Belém - O superintendente em exercício da Polícia Federal no Pará, delegado Néder Duarte, deu prazo de dois dias para 13 argentinos adeptos da seita Lineamento Universal Superior (LUS) deixarem o País sob pena de deportação. Eles foram presos em flagrante ontem pela manhã em frente ao Tribunal de Justiça do Estado quando distribuíam panfletos à população de Belém e protestavam com faixas e cartazes contra o julgamento da líder da seita, a brasileira Valentina de Andrade, que será julgada na próxima segunda-feira.
Valentina é acusada pelo Ministério Público de liderar rituais satânicos em que crianças de Altamira foram torturadas, castradas e mortas entre 1989 e 1993. Segundo Néder Duarte, por estar com visto de turista, os argentinos não poderiam se ''imiscuir em problemas internos do Brasil''. Enquanto eles diziam nos cartazes que Valentina era inocente e pediam justiça, disse o delegado, tudo estava bem.

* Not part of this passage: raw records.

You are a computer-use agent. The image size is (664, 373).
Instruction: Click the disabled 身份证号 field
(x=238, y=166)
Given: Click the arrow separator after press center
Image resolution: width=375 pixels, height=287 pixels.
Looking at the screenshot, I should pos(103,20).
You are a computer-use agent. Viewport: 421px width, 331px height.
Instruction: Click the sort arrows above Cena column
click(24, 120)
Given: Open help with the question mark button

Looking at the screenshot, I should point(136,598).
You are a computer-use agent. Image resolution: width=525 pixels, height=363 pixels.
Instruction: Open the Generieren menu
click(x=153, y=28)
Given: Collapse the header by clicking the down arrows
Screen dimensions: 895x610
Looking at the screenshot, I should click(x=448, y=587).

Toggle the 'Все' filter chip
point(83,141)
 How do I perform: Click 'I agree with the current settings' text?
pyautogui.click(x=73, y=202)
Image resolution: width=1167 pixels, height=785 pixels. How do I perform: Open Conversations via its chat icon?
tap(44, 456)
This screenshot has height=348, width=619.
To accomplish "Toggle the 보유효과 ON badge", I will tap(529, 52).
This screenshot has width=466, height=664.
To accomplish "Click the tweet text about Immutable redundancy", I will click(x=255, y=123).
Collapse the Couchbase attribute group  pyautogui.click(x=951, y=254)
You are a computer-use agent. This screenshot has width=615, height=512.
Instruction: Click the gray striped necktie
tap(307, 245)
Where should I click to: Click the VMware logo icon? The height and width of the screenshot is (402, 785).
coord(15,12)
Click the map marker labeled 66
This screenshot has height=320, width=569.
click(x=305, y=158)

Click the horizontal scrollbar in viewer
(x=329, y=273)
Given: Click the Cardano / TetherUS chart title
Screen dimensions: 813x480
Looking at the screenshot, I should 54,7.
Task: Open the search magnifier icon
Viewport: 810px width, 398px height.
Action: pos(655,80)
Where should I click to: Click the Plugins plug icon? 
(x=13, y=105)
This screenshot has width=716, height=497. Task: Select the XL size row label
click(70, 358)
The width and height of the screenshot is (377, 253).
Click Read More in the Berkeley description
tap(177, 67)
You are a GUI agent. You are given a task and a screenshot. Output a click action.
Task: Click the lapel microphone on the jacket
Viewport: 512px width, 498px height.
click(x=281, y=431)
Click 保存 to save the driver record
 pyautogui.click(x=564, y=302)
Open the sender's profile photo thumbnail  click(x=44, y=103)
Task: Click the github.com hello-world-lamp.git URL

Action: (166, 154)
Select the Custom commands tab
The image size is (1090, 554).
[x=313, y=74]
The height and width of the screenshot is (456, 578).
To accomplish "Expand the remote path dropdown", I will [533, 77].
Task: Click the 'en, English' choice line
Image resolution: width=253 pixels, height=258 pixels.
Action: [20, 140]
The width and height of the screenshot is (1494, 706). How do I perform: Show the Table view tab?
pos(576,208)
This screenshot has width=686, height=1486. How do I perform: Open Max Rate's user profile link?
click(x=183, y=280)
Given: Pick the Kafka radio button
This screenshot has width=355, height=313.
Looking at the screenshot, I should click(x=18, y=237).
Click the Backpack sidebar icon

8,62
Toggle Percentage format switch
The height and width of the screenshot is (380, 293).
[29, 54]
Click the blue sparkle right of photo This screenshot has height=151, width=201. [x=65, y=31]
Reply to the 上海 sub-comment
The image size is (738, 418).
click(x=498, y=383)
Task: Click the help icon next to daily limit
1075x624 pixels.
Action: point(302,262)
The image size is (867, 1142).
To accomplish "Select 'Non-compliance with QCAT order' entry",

Quando passaram a atacar o Judiciário e a desacatar a promotora Rosana Cordovil, responsável pela acusação a Valentina no julgamento, os argentinos infringiram a lei brasileira, ainda mais depois de distribuir panfletos. Os argentinos acusaram a PF de arbitrariedade, dizendo terem sido vítimas de violência aos seus direitos. ''Nós apenas cumprimos a lei'', justificou o delegado.